Убрали постель, посуду. Потом спустилась вниз, переоделась в чистое и вернулась. Лешка за это время перебрался на диван и едва не заснул с тлеющей сигаретой.
– Ну, ничего. Скоро отдохнешь от меня, – сказала Кома. – Переедешь и отдохнешь.
– Это как?
– Я, Лешенька, тут останусь. Не смогу я там, пока они тут. Ты же знаешь: капитан уходит последним.
– Какой из тебя капитан, мать? – Лешка даже руками всплеснул от изумления. – Нет, ты посмотри на себя: седая, больная, нищая, наполовину бездомная!.. Кто ты есть в этом мире? Я тебе скажу, кто ты есть. Ты – гордыня мира сего. Больная, нищая, бездомная, обманутая гордыня. И с этой твоей гордыней, мать, мы никогда по-человечески не заживем.
– Вот спасибо, – Кома невесело усмехнулась. – Наполовину вылечил. Только то, что ты называешь гордыней, я называю достоинством. Обыкновенным человеческим достоинством, без которого…
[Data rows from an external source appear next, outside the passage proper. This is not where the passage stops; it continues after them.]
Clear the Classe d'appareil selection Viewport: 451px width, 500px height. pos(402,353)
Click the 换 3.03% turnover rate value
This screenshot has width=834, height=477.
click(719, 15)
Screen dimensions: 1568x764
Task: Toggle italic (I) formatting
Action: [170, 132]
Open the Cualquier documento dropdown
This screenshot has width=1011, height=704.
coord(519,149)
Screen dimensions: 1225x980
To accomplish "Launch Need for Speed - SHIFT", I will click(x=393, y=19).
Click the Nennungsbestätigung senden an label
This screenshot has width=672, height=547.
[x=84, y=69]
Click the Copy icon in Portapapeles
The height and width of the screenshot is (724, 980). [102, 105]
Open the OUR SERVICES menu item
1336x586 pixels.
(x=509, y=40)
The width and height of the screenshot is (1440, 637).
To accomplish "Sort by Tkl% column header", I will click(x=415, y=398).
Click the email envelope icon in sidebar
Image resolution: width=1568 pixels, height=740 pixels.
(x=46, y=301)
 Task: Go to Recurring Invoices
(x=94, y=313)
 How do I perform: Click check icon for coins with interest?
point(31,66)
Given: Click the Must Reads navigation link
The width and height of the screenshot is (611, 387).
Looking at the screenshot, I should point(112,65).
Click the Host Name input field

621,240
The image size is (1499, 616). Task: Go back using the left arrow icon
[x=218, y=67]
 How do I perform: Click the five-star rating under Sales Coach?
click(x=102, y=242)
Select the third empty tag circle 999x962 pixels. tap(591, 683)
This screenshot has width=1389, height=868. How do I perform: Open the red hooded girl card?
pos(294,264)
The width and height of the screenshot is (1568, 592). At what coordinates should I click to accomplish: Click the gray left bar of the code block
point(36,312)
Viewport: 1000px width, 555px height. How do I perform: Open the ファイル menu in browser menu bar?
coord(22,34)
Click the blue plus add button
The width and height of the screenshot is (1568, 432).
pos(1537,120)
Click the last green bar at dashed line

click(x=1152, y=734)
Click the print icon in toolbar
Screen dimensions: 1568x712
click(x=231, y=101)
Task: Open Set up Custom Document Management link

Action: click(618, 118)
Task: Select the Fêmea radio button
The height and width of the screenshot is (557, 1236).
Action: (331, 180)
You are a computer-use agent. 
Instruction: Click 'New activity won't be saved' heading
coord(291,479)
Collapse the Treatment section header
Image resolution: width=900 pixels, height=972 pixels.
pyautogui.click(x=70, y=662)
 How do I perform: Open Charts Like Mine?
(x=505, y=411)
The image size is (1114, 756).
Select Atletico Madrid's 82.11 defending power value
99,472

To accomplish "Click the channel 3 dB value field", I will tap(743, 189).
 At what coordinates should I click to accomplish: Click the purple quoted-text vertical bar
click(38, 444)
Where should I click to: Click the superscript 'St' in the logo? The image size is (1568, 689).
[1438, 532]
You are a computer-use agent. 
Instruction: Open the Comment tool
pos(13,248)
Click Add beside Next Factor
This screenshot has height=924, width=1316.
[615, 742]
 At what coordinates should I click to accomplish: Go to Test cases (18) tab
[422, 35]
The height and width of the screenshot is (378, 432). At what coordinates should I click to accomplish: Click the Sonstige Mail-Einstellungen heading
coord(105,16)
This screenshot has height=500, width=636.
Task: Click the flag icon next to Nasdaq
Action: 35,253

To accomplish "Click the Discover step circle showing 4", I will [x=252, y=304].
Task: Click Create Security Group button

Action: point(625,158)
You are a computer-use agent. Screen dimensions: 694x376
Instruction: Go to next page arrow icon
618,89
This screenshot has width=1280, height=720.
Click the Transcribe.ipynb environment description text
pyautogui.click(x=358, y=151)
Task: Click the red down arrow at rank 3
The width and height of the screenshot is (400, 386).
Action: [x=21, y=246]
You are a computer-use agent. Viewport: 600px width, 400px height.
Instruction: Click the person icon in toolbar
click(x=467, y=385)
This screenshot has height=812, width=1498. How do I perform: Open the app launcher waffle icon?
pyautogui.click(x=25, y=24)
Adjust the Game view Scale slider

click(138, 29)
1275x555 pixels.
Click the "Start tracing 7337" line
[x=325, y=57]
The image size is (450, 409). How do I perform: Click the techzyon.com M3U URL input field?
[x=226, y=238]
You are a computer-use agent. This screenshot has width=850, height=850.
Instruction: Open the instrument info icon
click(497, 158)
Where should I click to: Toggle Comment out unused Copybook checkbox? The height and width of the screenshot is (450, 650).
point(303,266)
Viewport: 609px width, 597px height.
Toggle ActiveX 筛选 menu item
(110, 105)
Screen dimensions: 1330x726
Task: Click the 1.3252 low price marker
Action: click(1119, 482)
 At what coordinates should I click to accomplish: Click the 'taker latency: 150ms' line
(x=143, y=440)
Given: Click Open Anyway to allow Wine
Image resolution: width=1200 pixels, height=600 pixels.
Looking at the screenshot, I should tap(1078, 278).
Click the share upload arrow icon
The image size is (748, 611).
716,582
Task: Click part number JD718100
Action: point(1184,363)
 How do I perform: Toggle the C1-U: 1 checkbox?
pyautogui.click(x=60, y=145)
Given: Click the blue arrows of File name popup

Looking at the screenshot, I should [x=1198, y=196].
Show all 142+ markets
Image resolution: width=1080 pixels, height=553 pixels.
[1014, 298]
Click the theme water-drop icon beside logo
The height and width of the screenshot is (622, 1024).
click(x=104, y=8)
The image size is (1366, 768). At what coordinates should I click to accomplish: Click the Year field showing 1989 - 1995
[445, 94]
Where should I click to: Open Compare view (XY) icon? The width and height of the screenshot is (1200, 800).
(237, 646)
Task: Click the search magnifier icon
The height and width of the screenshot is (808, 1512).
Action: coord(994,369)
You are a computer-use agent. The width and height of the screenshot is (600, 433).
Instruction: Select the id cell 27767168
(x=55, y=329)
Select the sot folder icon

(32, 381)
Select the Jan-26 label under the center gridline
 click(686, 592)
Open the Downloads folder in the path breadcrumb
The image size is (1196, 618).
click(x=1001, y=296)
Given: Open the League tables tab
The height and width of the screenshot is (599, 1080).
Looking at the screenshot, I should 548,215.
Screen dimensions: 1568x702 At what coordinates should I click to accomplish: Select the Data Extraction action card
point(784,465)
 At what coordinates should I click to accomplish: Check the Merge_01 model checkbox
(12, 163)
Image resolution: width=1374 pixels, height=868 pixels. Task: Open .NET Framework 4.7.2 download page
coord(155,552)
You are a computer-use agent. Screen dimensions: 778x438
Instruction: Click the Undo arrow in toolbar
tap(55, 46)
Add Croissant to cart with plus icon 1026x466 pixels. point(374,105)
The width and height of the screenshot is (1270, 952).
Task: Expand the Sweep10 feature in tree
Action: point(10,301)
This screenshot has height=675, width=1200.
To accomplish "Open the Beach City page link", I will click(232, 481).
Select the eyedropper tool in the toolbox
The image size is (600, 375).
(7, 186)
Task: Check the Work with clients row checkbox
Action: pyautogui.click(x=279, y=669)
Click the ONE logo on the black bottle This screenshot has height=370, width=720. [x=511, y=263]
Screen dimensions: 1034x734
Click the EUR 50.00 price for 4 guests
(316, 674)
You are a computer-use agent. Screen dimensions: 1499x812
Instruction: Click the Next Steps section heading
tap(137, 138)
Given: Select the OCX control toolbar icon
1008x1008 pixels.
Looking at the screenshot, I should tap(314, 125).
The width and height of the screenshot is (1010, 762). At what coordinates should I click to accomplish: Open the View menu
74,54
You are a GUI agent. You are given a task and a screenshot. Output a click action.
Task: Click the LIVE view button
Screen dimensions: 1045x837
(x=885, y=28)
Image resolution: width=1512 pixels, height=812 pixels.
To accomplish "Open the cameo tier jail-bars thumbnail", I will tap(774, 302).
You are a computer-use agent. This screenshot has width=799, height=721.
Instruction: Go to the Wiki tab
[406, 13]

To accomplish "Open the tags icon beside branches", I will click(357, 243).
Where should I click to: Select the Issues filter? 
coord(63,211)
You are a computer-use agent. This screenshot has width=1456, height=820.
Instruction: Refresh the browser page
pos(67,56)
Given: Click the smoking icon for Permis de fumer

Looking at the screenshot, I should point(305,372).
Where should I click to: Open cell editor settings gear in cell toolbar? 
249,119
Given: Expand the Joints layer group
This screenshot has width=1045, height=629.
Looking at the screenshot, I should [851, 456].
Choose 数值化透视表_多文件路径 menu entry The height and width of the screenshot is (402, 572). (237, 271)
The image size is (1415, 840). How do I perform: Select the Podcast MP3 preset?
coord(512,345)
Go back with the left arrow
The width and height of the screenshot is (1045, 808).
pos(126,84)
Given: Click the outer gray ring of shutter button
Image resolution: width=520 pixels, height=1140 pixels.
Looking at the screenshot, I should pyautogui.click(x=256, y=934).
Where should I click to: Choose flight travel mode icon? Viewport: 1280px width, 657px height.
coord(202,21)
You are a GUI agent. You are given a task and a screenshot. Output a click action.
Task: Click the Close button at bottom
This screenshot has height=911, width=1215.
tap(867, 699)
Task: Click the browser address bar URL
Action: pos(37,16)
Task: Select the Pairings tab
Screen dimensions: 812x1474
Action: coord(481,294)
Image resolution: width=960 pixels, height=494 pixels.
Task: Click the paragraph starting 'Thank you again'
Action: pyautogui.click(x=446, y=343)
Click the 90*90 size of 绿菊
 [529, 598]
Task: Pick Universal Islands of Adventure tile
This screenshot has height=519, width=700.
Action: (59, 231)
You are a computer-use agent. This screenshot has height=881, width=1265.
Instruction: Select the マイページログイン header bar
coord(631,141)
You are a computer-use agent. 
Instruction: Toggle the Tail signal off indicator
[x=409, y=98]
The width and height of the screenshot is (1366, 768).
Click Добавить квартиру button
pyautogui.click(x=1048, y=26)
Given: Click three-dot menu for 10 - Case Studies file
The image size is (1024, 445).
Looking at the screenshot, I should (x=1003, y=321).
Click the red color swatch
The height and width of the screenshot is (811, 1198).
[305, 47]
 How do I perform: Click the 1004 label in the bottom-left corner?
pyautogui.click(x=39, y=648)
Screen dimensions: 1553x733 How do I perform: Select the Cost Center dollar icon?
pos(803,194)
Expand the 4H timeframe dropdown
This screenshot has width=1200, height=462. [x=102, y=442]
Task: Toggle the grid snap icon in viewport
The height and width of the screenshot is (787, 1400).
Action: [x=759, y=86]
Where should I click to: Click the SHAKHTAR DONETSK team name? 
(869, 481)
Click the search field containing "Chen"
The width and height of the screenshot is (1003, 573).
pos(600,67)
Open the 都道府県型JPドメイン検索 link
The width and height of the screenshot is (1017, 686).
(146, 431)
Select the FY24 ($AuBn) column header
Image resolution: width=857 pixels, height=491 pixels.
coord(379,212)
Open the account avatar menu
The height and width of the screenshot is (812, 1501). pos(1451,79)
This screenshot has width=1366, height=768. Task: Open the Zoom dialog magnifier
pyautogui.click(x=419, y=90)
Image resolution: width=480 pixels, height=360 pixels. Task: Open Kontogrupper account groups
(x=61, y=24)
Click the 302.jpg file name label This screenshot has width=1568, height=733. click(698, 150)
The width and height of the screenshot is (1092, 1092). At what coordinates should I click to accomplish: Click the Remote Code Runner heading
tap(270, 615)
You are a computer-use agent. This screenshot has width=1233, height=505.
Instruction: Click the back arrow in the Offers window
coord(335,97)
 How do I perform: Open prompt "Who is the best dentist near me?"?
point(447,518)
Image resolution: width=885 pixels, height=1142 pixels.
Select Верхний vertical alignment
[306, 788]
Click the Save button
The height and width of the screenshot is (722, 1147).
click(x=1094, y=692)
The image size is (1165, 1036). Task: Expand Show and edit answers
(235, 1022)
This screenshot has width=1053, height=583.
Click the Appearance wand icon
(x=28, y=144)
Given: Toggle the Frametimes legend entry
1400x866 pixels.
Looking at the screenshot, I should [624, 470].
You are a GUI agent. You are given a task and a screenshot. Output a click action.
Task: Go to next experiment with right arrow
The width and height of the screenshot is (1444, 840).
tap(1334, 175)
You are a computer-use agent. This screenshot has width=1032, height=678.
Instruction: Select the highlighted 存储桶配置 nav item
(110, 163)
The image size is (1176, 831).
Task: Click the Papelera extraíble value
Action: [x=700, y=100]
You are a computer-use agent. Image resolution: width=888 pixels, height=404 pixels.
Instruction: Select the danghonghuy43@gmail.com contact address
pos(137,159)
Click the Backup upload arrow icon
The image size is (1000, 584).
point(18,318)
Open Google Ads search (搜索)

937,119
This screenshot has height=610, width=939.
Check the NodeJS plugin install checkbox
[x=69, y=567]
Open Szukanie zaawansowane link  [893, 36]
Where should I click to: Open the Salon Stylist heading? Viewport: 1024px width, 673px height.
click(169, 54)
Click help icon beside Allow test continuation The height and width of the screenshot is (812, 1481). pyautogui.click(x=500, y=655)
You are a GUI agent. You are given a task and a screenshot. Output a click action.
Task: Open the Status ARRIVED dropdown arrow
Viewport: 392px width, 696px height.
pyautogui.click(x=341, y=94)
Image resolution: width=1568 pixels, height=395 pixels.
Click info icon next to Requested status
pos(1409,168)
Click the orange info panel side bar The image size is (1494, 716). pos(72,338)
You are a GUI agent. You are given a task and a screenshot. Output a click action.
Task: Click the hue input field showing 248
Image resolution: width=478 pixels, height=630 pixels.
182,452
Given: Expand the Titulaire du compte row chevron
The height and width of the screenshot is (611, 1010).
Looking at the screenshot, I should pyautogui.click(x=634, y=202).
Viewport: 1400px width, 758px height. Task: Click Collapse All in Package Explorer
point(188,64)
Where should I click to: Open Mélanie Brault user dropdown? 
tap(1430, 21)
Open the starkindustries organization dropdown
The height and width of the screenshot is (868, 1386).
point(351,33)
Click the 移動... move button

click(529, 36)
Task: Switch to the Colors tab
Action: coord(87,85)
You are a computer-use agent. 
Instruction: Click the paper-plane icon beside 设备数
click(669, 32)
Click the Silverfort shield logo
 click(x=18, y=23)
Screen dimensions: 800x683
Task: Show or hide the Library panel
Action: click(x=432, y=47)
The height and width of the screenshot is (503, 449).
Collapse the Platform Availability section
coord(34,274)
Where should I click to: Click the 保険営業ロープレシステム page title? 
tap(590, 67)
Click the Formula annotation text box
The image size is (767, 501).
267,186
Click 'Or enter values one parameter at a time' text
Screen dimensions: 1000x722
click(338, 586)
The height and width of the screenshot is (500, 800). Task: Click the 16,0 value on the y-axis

– Не будет квартиры – не будет и достоинства, – отрезал Лешка. – А мне что прикажешь? Бросить старуху-мать и поселиться в двухкомнатных апартаментах? А вдруг у тебя ноги отнимутся? Или опять сердце прихватит?
Кома удивленно посмотрела на сына. Не ожидала такой реакции.
– Ладно, Леш, чего воду в ступе толочь… В понедельник съездим, получим ключи. Там поглядим.
Лешка хмуро кивнул.
А люди не шли. И воя вселенского тоже не было слышно. Беспрерывно работали лифты, поднимая возвращающихся после собрания, хлопали двери, загомонили на кухнях – все как всегда; никто, однако, не причитал в коридорах, не слышно было проклятий и споров, и никто не врывался в кабинет старосты с гневными инвективами.
Наконец примчалась Фрида.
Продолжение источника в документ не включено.